* Begin Task input *

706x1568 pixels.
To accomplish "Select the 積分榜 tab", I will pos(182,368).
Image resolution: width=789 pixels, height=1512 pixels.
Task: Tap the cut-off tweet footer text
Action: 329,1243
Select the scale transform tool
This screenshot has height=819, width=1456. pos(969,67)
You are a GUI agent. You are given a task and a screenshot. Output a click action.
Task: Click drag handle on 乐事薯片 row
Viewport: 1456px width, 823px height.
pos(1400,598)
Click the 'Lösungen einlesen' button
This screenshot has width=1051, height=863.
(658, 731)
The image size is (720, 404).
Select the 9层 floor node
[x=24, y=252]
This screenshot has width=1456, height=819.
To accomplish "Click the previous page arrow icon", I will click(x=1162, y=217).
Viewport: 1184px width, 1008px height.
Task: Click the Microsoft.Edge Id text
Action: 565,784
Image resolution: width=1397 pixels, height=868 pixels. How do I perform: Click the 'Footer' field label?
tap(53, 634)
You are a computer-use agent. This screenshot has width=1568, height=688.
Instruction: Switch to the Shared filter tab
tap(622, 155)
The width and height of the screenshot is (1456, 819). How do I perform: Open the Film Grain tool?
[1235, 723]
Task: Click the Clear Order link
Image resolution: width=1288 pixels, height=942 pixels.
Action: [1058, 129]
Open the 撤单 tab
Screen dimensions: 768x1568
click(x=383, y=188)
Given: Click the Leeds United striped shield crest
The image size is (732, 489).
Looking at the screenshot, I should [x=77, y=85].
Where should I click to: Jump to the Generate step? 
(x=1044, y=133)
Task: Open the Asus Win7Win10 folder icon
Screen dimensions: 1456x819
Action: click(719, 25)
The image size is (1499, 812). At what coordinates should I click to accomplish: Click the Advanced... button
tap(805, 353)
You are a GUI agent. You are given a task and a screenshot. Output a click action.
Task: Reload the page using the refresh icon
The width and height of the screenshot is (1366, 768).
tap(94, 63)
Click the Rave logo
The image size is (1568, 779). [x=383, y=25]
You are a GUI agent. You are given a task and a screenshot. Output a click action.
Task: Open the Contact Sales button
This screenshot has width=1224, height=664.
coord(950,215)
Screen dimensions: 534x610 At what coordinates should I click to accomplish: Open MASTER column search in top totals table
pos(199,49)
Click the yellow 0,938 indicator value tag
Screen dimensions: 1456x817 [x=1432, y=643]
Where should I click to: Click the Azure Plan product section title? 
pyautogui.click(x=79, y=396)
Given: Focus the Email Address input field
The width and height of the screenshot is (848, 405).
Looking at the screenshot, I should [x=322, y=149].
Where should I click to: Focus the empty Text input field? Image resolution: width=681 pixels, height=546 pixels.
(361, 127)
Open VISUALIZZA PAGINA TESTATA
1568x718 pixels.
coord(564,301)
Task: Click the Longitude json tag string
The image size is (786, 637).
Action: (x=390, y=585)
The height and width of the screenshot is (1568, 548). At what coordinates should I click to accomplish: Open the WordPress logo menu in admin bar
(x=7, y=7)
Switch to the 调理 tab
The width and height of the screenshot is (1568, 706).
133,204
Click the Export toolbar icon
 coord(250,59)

* End Task input *

Render the lines of the entries above as a numbered list, omitting any blank lines.

1. 706x1568 pixels.
2. To accomplish "Select the 積分榜 tab", I will pos(182,368).
3. Image resolution: width=789 pixels, height=1512 pixels.
4. Task: Tap the cut-off tweet footer text
5. Action: 329,1243
6. Select the scale transform tool
7. This screenshot has height=819, width=1456. pos(969,67)
8. You are a GUI agent. You are given a task and a screenshot. Output a click action.
9. Task: Click drag handle on 乐事薯片 row
10. Viewport: 1456px width, 823px height.
11. pos(1400,598)
12. Click the 'Lösungen einlesen' button
13. This screenshot has width=1051, height=863.
14. (658, 731)
15. The image size is (720, 404).
16. Select the 9层 floor node
17. [x=24, y=252]
18. This screenshot has width=1456, height=819.
19. To accomplish "Click the previous page arrow icon", I will click(x=1162, y=217).
20. Viewport: 1184px width, 1008px height.
21. Task: Click the Microsoft.Edge Id text
22. Action: 565,784
23. Image resolution: width=1397 pixels, height=868 pixels. How do I perform: Click the 'Footer' field label?
24. tap(53, 634)
25. You are a computer-use agent. This screenshot has width=1568, height=688.
26. Instruction: Switch to the Shared filter tab
27. tap(622, 155)
28. The width and height of the screenshot is (1456, 819). How do I perform: Open the Film Grain tool?
29. [1235, 723]
30. Task: Click the Clear Order link
31. Image resolution: width=1288 pixels, height=942 pixels.
32. Action: [1058, 129]
33. Open the 撤单 tab
34. Screen dimensions: 768x1568
35. click(x=383, y=188)
36. Given: Click the Leeds United striped shield crest
37. The image size is (732, 489).
38. Looking at the screenshot, I should [x=77, y=85].
39. Where should I click to: Jump to the Generate step? 
40. (x=1044, y=133)
41. Task: Open the Asus Win7Win10 folder icon
42. Screen dimensions: 1456x819
43. Action: click(719, 25)
44. The image size is (1499, 812). At what coordinates should I click to accomplish: Click the Advanced... button
45. tap(805, 353)
46. You are a GUI agent. You are given a task and a screenshot. Output a click action.
47. Task: Reload the page using the refresh icon
48. The width and height of the screenshot is (1366, 768).
49. tap(94, 63)
50. Click the Rave logo
51. The image size is (1568, 779). [x=383, y=25]
52. You are a GUI agent. You are given a task and a screenshot. Output a click action.
53. Task: Open the Contact Sales button
54. This screenshot has width=1224, height=664.
55. coord(950,215)
56. Screen dimensions: 534x610 At what coordinates should I click to accomplish: Open MASTER column search in top totals table
57. pos(199,49)
58. Click the yellow 0,938 indicator value tag
59. Screen dimensions: 1456x817 [x=1432, y=643]
60. Where should I click to: Click the Azure Plan product section title? 
61. pyautogui.click(x=79, y=396)
62. Given: Focus the Email Address input field
63. The width and height of the screenshot is (848, 405).
64. Looking at the screenshot, I should [x=322, y=149].
65. Where should I click to: Focus the empty Text input field? Image resolution: width=681 pixels, height=546 pixels.
66. (361, 127)
67. Open VISUALIZZA PAGINA TESTATA
68. 1568x718 pixels.
69. coord(564,301)
70. Task: Click the Longitude json tag string
71. The image size is (786, 637).
72. Action: (x=390, y=585)
73. The height and width of the screenshot is (1568, 548). At what coordinates should I click to accomplish: Open the WordPress logo menu in admin bar
74. (x=7, y=7)
75. Switch to the 调理 tab
76. The width and height of the screenshot is (1568, 706).
77. 133,204
78. Click the Export toolbar icon
79.  coord(250,59)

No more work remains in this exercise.